In contrast, a strong negative correlation was observed with soil Olsen P content (r = -0.86, p<0.01). Blaszkowski (1993) while investigating plant communities in Poland, observed a significant positive correlation between AMF spore density and soil pH. A positive correlation with organic carbon content in soil coincide with the findings of Mohammad et al. (2003), who reported the same while investigating under semi-arid environment of Jordan. Organic matter content in the soil increases the water-holding capacity of the soil (Brady and Weil, 1996) and, therefore, may facilitate a more favourable soil moisture condition for the AMF population. When plants have high nutrient availability (especially phosphorus), a negative response and low AMF spore population should be expected (Dhillon and Zak, 1993).

Our results pioneered to identify the status and occurrence of the selected halophytic plant species in Thar Desert environment as well as AMF diversity with them, indicating the mycorrhizal dependency of these plants.

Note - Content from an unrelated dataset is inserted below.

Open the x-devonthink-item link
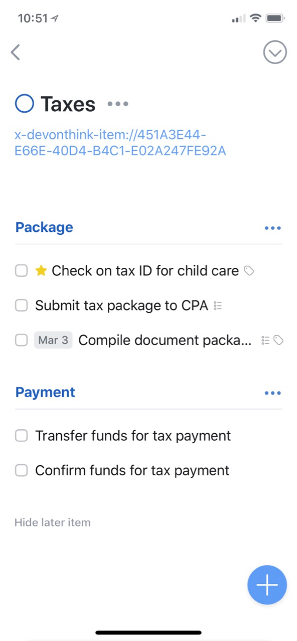This screenshot has height=641, width=297. [120, 143]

Glomus is considered to be the most common arbuscular mycorrhizal genus in this region. No host plant or geographic location specificity was observed, suggesting the population of AMF species was affected mainly by edaphic factors. Recovery of large AMF diversity with these plants reveals the rich wealth of AMF diversity in harsh environmental conditions in Thar Desert. These native AMF isolates with the capacity to survive under stress conditions may be instrumental in the re-establishment of these halophytic plant species. Thus the present study of mycorrhizal status may well prove crucial for any attempts of re-establishment of such endangered plants. Appropriate strategies can be drawn for the artificial inoculation of one or some of these indigenous AMF, which would make the re-establishment and regeneration attempts ecologically and economically viable in such constrained ecosystems. These approaches will increase our scope to manipulate the symbiosis in conservation schemes.